In this regard, Kaliningrad Oblast and its military strength (both actual and potential) deserve special attention. The most recent military exercise on this exclave notably finished on May 1 (Mil.ru, May 1). The intense militarization of this westernmost Russian region is exacerbated by the weakness of NATO’s regional presence and the limited military capabilities of Lithuania, Latvia, Estonia and even Poland, which is currently in the midst of its massive ten-year military modernization program (Niezalezna.pl, May 2). On April 15, Mikhail Aleksandrov, the leading expert at Moscow State University’s Center for Military-Political Studies (supported by the arms-industry concern Almaz-Antey), boasted that the Russian Armed Forces can establish effective control over Lithuania, Latvia and Estonia within 2–3 days, and the North Atlantic Alliance would be unable to react in time (Newsbalt.ru, April 15).

Consequently, Moscow has been testing NATO’s resolve and reaction time by continually provoking Alliance forces on the Baltic Sea. Namely, Latvia has reported that the number of Russian military jets and battleships approaching the Latvian exclusive economic zone (EEZ) conspicuously increased from 250 in 2014, to 270 in 2015 (TASS, May 2). And lately, the Russian side has not only been provoking NATO’s weakest members (as was the case previously), but US military forces as well. The number of such actions in the Baltic skyrocketed this past April, ranging from a series of dangerously close flyovers of the missile destroyer USS Donald Cook to incidents of a Russian Su-27 performing barrel rolls over a US RC-135 reconnaissance plane in international airspace (see EDM, April 21). The extremely tense atmosphere was further aggravated by Russian Foreign Minister Sergei Lavrov, who not only accused Lithuania of being the most Russophobic NATO member state (Delfi, April 29), but also ominously warned Sweden (and implicitly Finland) about repercussions that would ensue should it join the North Atlantic Alliance (Mid.ru, April 28).

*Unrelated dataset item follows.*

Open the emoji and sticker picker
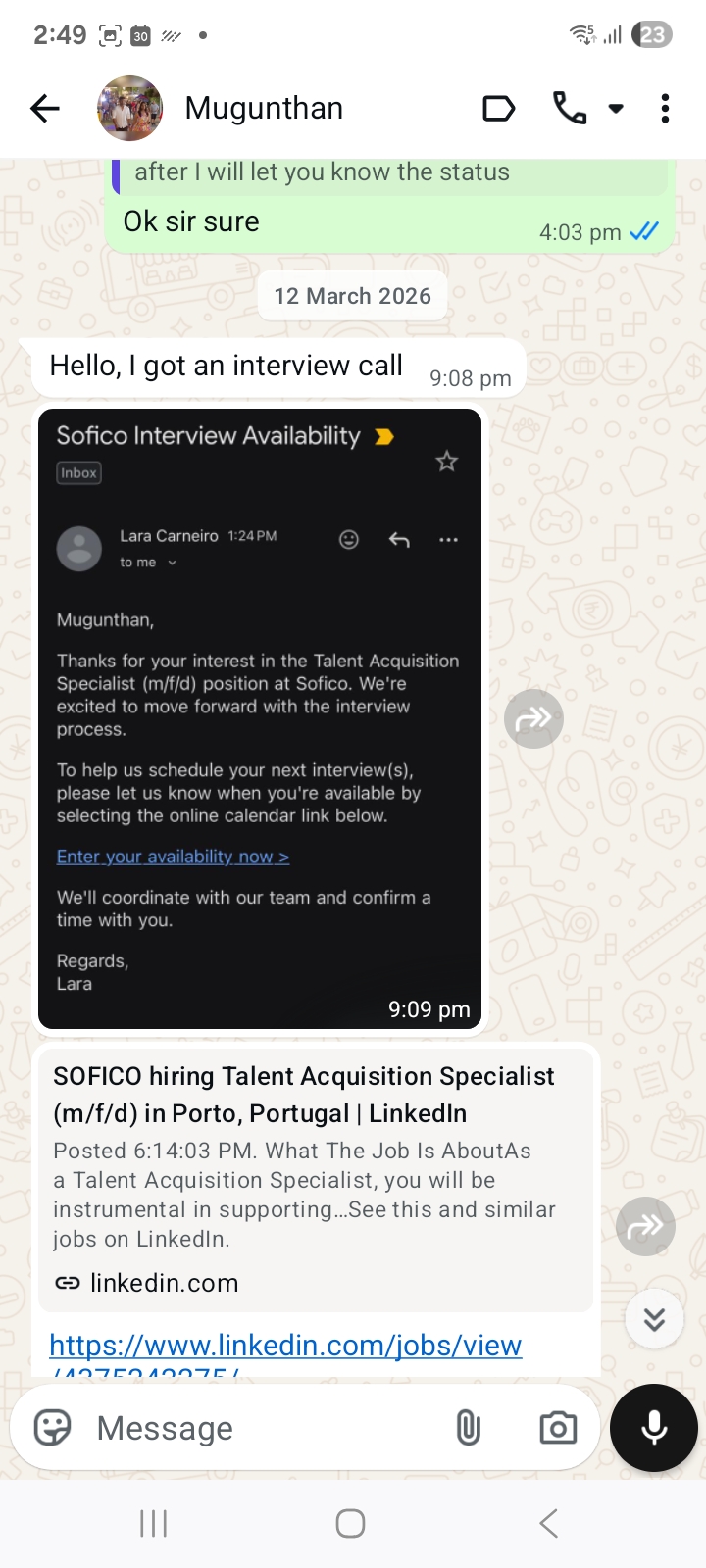This screenshot has height=1568, width=706. pos(53,1428)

Lithuania, Latvia and Estonia naturally view the strengthening of NATO forces in the Baltic Sea in a positive light, particularly for the defense of their territorial integrity. But the course and trajectory of these developments are highlighting another vital aspect: that Russia’s stated interests and assertive geopolitical ambitions in the Baltic region are growing rapidly. Moscow claims that any attempt by the West to tip the balance is likely to produce an acute reaction from Russia. Meanwhile, escalating tensions in the region will continue to intensify the anti-Western propaganda coming from Russia (for both internal and external consumption) as well as lead to the ongoing development of Kaliningrad as a Russian bastion against the West.